Con un suspiro de resignación, se abrió el kimono y se desnudó el brazo izquierdo. Podía sentir sobre su espalda las miradas de sus competidores, de los consejeros y oficiales del clan Sugawara, de los sacerdotes y las miko[2] del santuario, todos en silencio, alineados en escrupulosa jerarquía sobre los cojines en el suelo. Frente a él, el extenso empedrado barnizado por el resplandor de las lámparas de papel: dos hileras de luces que iluminaban el largo camino hasta la campana sagrada, suspendida de una cuerda atada a un bastidor.

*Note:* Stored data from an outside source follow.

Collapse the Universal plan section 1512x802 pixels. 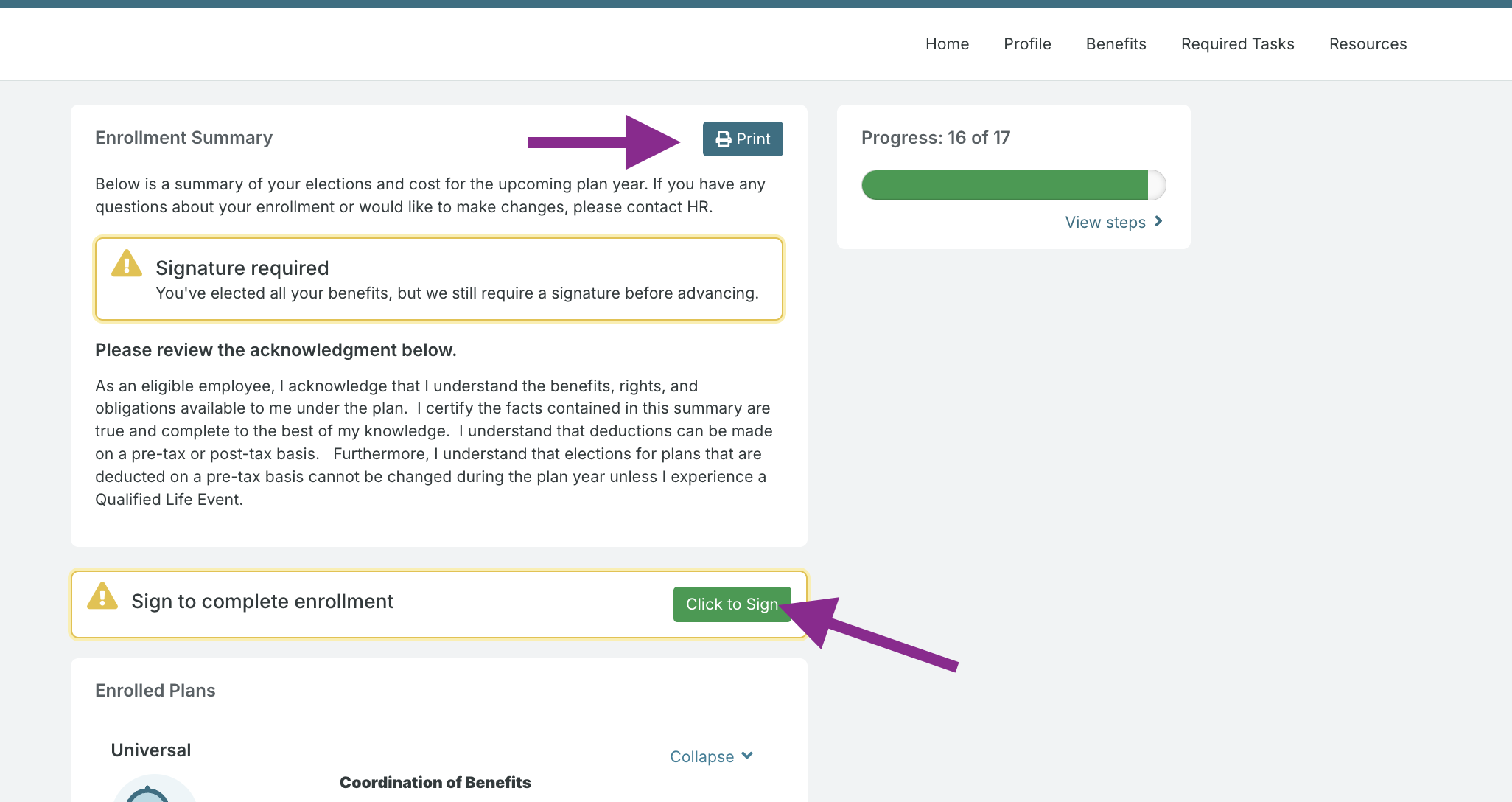pos(702,756)
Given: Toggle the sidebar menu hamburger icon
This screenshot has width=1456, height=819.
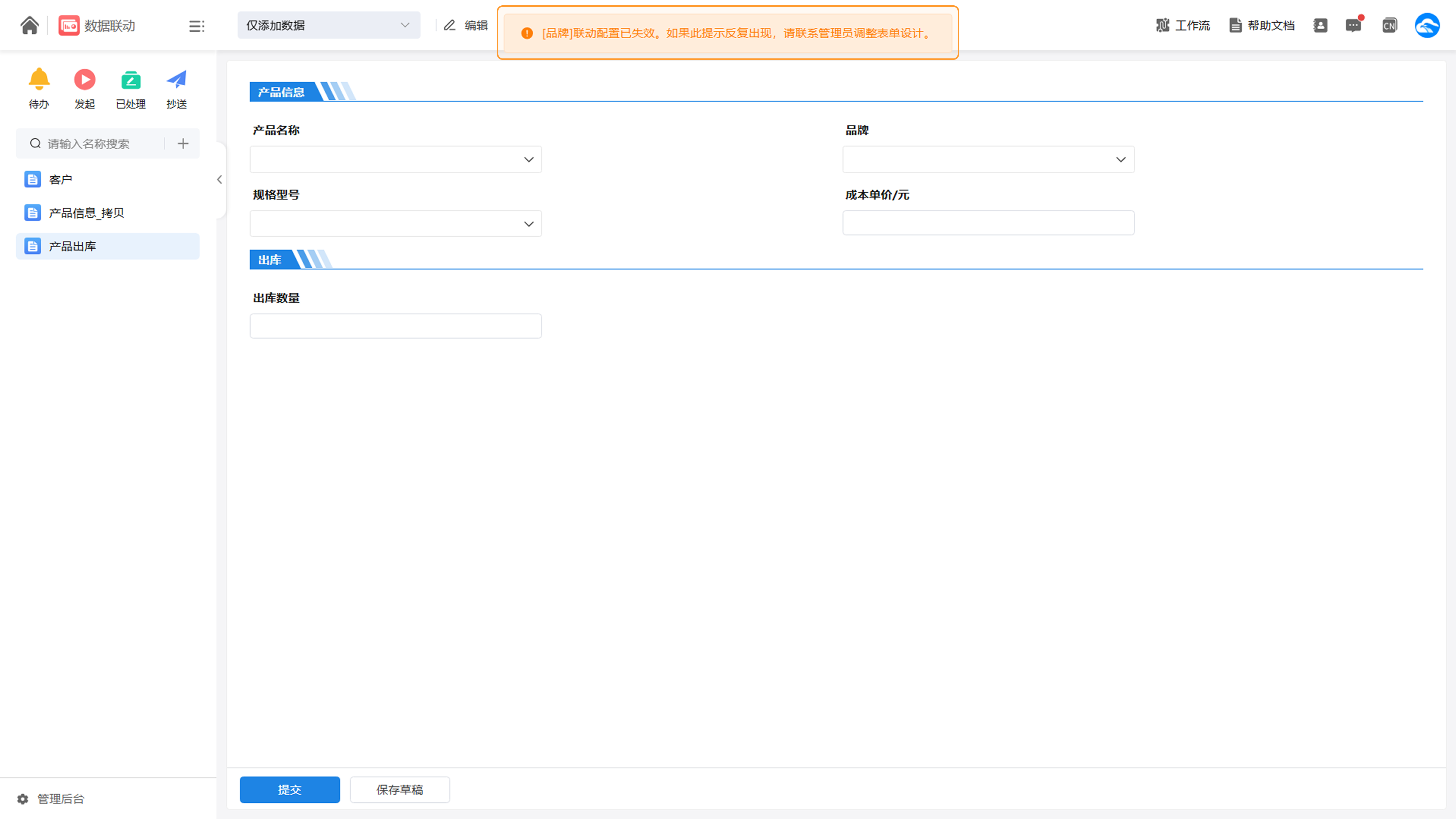Looking at the screenshot, I should 196,26.
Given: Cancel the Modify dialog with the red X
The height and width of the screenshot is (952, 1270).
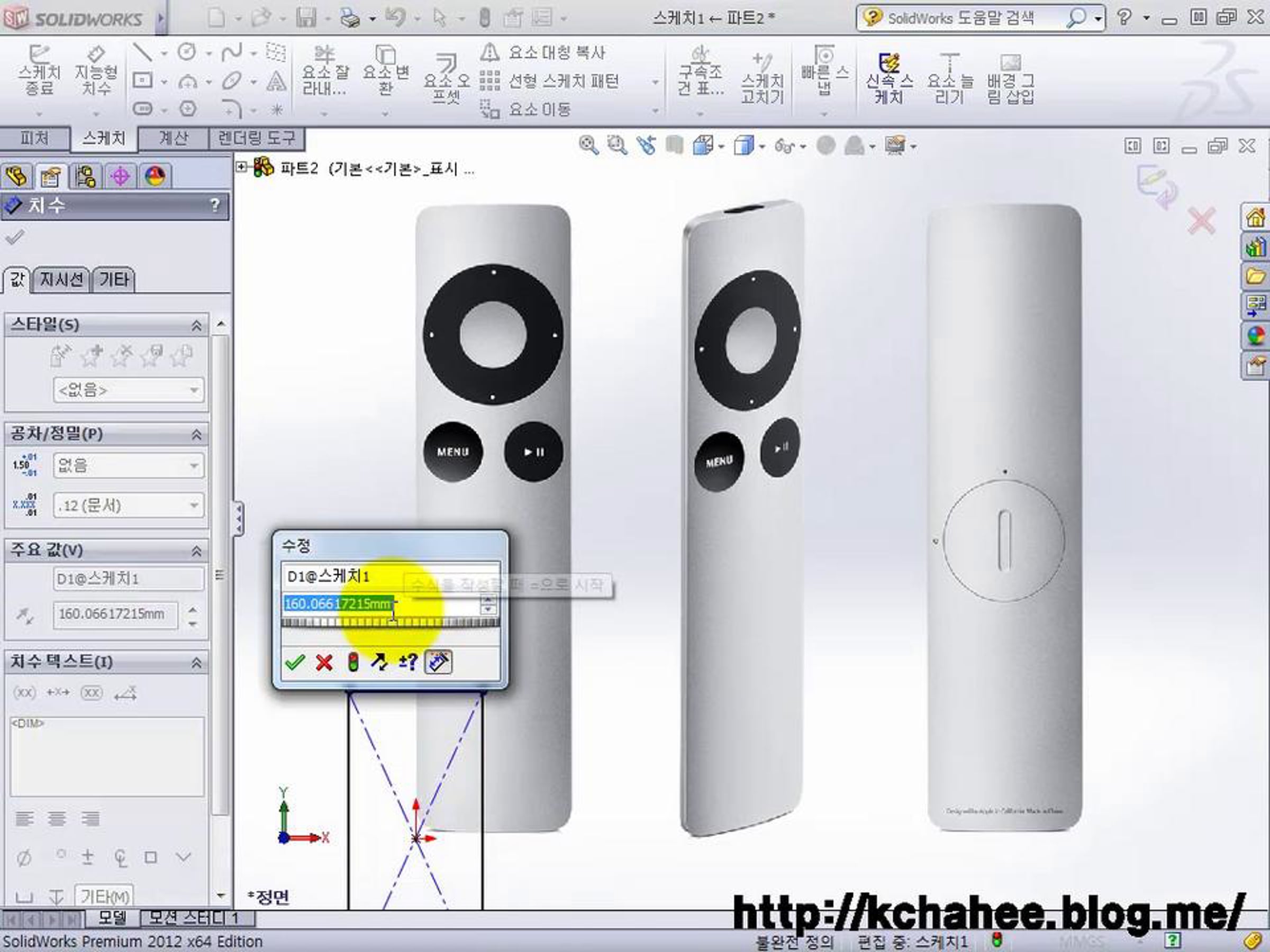Looking at the screenshot, I should tap(324, 662).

Colocó la pluma en el enfleche y empujó el arco con delicadeza, hasta alcanzar la máxima tensión a la altura de la mejilla. No necesitaba pensar, era un gesto tan innato como respirar, el problema llegó a la hora de intentar ubicar el blanco. Cualquier punto donde fijara la vista se volvía turbio, esquivo, y el disco de bronce al que debía acertar no dejaba de hundirse en la oscuridad, cada vez más lejano, desdibujado, por completo inalcanzable. Un disparo difícil en plenas facultades, imposible en sus condiciones. ¿De qué preocuparse, entonces?

Allí, bajo la atenta mirada de Okuninushi, Asaemon liberó su única flecha. Esta atravesó la noche en suave parábola, recorriendo el pasillo de luz delimitado por las lámparas. Las llamas cimbrearon a su paso, su sombra se multiplicó en ángulos cruzados, pero su vuelo, grácil y silencioso como el de un ave de presa, no tardó en desvelarse demasiado alto, demasiado apresurado. No bajaría a tiempo, no daría en el blanco, pensaron todos los presentes, hasta que la punta de acero desgarró la cuerda que sostenía la campana. Y esta tañó, sí, al golpear estrepitosamente contra el suelo.

Después solo se escuchó el grito contenido de los sacerdotes, horrorizados por semejante herejía.

Asaemon aguardaba en la sala del consejo, de rodillas sobre el cojín que se había dispuesto para él frente al estrado. La estancia, delimitada por paneles shōji decorados con el blasón del clan Sugawara, era amplia y diáfana, concebida para albergar muchas voces, de ahí que la figura del samurái pareciera perdida en la gran penumbra.

Se le había citado de inmediato en la torre del homenaje, antes de que el castillo despertara y el desafortunado incidente en Izumo Taisha comenzara a saltar de boca en boca hasta llegar a oídos del daimio.